Professor Henry's articles on third-wave feminism and generational relationships within U.S. feminism appear in the journals Women's Studies Quarterly and PMLA, as well as in the anthologies And Finally We Meet: Intersections and Intersectionality Among Feminist Activists, Academics and Students (2012), Different Wavelengths: Studies of the Contemporary Women's Movement (2005), Reading "Sex and the City" (2003), Catching a Wave: Reclaiming Feminism for the 21st Century (2003), and Mothers and Daughters: Connection, Empowerment and Transformation (2000). Her most recent publications include the essay "Waves" in Rethinking Women's and Gender Studies (Routledge, 2012), an anthology which explores the field's foundational assumptions and provides critical genealogies of key terms within Women's and Gender Studies. You can read her interview with Rethinking Women's and Gender Studies's co-editor Catherine Orr at the book's blog. Her essay "Fashioning a Feminist Style, Or, How I Learned to Dress from Reading Feminist Theory" was recently published in Fashion Talks: Undressing the Power of Style (SUNY Press, 2012).
Professor Henry's current scholarly projects include an essay on Scandinavian "new feminism" and articles that address the televisual representation of feminism's history on CBS's Cold Case and AMC's Mad Men. She is also working on two book-length projects: the first is a study of memoirs by U.S. feminists since the 1970s and the issue of feminist subjectivity; the second is a history of the U.S. women's movement and U.S. feminism since the 1930s, co-authored with historians Dorothy Sue Cobble and Linda Gordon (to be published by W.W. Norton in 2014).
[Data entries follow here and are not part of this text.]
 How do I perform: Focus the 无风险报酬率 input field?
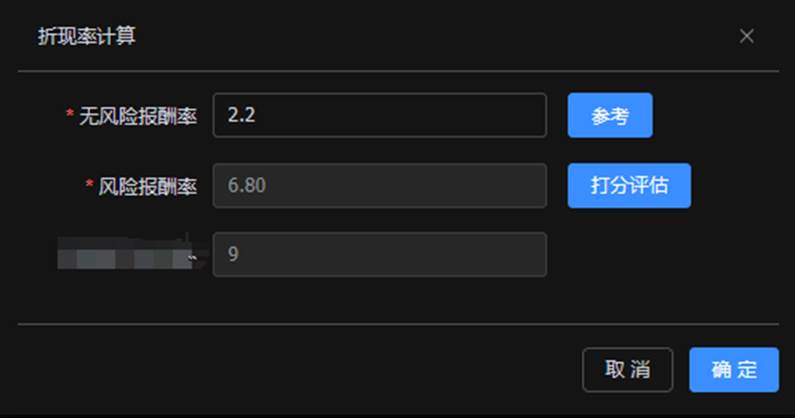click(x=380, y=115)
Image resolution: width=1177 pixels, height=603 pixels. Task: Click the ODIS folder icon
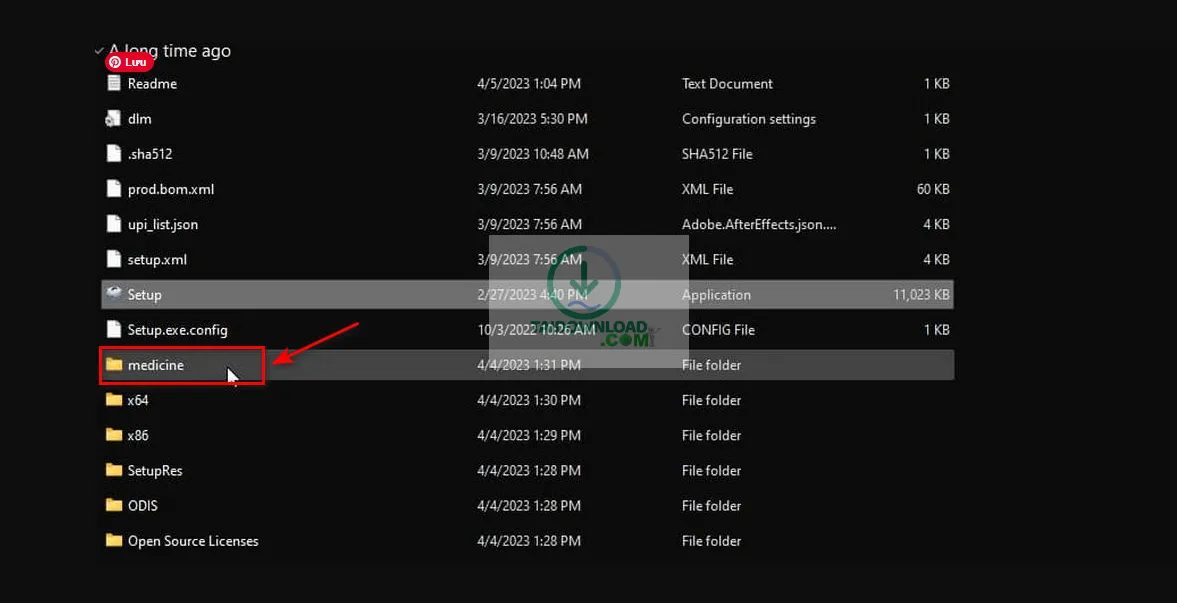pos(114,505)
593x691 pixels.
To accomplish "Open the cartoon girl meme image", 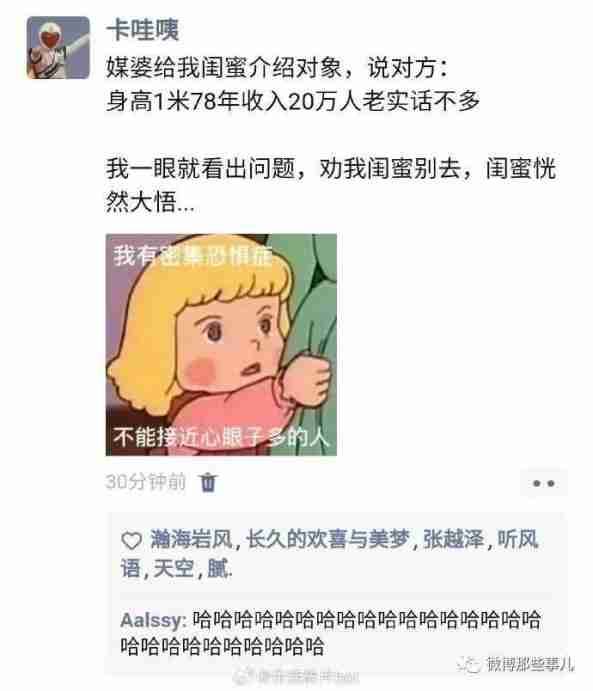I will pyautogui.click(x=221, y=345).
Professor Henry received her Ph.D. from the interdisciplinary Modern Studies Concentration of the University of Wisconsin-Milwaukee's English Department. She received an M.A. from the New School for Social Research and a B.A. from Sarah Lawrence College. From 2006-2012, Henry served on the Governing Council of the National Women's Studies Association, holding the position of Secretary of the Association from 2009-2012.